Saya hampir tidak percaya ketika Jafar menghilang pada tanggal 5 Agustus. Dia pergi untuk menghadiri pertemuan pada suatu siang di sebuah jalan yang sangat sibuk di kota ketiga terbesar di Indonesia. Ia tidak pernah terlihat dalam keadaan hidup lagi setelah itu. Sebagian tubuhnya diketemukan tiga minggu kemudian dan empat bagian tubuh lainnya diketemukan dalam jarak 83 kilometer, meskipun hingga kini tetap tidak dapat diindikasikan apakah keempat bagian tubuh yang ditemukan terpisah itu memang miliknya. Sampai hari ini polisi di Medan juga tidak memiliki petunjuk mengenai siapa pembunuh Jafar. Tak lama setelah Jafar menghilang, seorang aktivis menerima telepon yang mengatakan, “Kita telah mengurus Jafar, sekarang giliranmu.” Penelepon ini mengeluhkan bahwa para aktivis tidak pernah mengangkat isu kekerasan yang dilakukan oleh GAM, dan hanya mengangkat isu kekerasan oleh TNI. Hal ini bukanlah alasan untuk mengancam, apalagi membunuh. Bukti-bukti di tempat kejadian perkara dan pola pembunuhan ini mengarah kepada keterlibatan militer dalam kematian Jafar, namun tidak ada bukti yang solid dan kita tidak akan pernah tahu apa yang sebenarnya telah terjadi. Kesalahan utama Jafar adalah bahwa ia mempercayai semua orang. Ia tidak percaya bahwa orang lain mungkin memiliki itikad buruk, sedangkan dia sangat blak-blakan. Kita tahu bahwa ia menerima ancaman sebelum menghilang, kita tahu bahwa ia cukup kuatir sehingga selalu menelepon ke rumah secara teratur untuk memberitahukan bahwa dia selamat. Kita juga tahu bahwa dia tidak membiarkan perasaan takut menghalanginya untuk memperjuangkan suatu penyelesaian politik di Aceh.

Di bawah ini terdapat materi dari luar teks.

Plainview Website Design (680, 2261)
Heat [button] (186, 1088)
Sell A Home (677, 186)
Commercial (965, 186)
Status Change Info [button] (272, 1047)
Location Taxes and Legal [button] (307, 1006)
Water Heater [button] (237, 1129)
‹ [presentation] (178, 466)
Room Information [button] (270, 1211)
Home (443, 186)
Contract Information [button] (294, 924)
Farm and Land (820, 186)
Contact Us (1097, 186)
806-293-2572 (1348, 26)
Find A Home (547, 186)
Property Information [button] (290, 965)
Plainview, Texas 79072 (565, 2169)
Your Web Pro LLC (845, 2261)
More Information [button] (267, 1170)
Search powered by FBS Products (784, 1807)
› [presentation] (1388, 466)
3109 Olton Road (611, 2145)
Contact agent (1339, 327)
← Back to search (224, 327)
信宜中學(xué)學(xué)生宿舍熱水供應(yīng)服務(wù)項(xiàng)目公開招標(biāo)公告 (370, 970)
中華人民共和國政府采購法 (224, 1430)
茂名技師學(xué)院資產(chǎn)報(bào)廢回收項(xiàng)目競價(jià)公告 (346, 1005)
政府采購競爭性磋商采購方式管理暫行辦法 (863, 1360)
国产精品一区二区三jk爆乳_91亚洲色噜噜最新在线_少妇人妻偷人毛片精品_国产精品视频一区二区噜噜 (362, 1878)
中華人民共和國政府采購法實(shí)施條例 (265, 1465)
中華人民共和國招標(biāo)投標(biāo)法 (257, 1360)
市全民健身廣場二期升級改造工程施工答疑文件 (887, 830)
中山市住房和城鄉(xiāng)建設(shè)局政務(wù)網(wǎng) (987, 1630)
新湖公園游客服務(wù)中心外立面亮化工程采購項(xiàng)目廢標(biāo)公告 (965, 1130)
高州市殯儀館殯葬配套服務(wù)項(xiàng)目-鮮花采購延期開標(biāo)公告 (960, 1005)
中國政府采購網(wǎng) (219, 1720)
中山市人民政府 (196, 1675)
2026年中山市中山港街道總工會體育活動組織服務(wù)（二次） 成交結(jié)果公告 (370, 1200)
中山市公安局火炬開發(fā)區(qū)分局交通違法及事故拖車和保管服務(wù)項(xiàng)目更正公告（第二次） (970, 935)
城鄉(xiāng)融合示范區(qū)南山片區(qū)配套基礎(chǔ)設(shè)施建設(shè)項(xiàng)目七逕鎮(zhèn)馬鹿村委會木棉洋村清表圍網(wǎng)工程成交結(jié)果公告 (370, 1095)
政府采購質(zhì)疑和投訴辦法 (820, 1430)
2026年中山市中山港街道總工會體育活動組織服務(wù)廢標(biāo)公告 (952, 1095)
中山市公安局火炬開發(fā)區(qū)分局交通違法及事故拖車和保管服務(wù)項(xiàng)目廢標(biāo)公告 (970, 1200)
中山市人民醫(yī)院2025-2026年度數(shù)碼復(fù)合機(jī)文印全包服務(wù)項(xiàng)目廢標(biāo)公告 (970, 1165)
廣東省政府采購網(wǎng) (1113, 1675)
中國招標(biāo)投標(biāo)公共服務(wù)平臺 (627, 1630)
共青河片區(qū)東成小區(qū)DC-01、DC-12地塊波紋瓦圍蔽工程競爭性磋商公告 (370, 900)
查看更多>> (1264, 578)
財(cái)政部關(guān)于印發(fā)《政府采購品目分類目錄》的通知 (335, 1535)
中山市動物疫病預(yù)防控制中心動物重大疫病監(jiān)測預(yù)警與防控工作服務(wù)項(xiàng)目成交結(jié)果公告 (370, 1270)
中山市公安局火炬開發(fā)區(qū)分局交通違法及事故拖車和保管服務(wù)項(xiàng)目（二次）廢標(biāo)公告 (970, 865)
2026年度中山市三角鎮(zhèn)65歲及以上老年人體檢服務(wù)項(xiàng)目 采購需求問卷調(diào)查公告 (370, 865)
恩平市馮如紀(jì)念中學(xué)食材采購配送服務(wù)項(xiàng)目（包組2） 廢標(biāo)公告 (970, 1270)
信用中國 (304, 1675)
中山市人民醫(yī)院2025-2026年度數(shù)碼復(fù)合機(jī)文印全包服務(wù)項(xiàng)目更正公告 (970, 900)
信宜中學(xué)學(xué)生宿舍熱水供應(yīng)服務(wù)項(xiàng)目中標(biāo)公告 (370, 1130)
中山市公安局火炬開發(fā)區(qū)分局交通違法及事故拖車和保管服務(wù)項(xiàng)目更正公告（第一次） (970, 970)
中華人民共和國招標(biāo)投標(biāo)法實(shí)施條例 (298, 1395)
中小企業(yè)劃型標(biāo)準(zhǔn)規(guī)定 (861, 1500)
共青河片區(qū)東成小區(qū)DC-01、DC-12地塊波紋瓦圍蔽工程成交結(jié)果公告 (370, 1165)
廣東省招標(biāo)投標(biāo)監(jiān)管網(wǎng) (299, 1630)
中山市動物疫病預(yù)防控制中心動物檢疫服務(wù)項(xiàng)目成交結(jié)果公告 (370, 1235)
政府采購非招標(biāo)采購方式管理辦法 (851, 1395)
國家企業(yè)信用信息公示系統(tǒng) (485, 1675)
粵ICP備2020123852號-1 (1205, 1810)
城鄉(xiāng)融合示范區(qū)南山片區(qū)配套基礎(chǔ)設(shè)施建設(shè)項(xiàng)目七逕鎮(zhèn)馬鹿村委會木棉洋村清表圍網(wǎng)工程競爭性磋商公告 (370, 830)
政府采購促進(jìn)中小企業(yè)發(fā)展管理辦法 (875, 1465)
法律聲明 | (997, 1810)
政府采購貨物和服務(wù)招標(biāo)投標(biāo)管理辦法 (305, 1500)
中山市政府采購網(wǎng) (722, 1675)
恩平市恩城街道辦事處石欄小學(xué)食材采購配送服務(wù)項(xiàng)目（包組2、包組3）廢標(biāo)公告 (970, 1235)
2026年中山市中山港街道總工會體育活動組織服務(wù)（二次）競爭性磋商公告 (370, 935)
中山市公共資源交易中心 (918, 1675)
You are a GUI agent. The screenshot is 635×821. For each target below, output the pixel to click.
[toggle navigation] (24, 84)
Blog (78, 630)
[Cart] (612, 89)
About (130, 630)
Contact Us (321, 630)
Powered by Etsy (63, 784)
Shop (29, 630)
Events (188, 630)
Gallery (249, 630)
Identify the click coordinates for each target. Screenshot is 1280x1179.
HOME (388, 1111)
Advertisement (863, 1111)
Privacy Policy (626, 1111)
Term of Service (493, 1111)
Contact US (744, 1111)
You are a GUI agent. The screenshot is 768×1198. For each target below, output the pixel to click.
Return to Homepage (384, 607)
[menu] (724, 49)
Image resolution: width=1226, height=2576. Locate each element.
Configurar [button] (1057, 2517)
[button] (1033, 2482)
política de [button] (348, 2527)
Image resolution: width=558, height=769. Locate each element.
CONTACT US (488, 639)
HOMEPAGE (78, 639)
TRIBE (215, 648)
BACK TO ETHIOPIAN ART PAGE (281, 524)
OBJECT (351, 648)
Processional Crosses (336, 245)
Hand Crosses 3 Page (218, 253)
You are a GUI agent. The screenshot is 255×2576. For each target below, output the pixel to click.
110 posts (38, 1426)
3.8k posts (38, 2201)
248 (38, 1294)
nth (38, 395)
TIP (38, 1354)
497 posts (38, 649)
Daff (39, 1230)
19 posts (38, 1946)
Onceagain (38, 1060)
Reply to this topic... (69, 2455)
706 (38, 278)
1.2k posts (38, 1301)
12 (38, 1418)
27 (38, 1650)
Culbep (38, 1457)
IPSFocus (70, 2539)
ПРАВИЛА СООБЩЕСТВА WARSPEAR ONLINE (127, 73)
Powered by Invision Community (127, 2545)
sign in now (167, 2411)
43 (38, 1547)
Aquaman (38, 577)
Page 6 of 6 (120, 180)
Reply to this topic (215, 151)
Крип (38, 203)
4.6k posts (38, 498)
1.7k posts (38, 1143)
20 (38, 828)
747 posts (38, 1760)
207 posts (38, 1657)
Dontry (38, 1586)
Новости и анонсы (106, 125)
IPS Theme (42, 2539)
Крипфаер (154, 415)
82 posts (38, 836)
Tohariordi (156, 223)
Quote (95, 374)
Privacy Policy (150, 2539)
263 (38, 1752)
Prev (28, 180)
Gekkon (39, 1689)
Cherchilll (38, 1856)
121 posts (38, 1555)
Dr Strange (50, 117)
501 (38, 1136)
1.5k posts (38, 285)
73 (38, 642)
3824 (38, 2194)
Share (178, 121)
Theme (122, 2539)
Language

Penghargaan terbaik yang dapat kita berikan kepada Jafar adalah sebagai berikut: 1. Tetap menekan untuk menemukan dan menghakimi pembunuhnya; 2. Terus cari keadilan untuk korban pelanggaran hak asasi manusia dan keluarga mereka; 3. Promosikan profil Aceh sehingga akan semakin banyak orang di seluruh penjuru dunia yang menghargai budaya dan sejarah wilayah yang kompleks ini; 4. Berjuang untuk mengakhiri konflik melalui dialog tak terbatas; 5. Melanjutkan adanya simposium seperti ini. Kita semua ingin Jafar kembali, tetapi barangkali acara pertemuan semacam ini merupakan tempat mengenang yang paling memadai.



Sidney Jones adalah Direktur Asia dari Human Rights Watch. Ia membacakan obituari tersebut pada upacara mengenang yang diselenggarakan di New York pada 24 October 2000.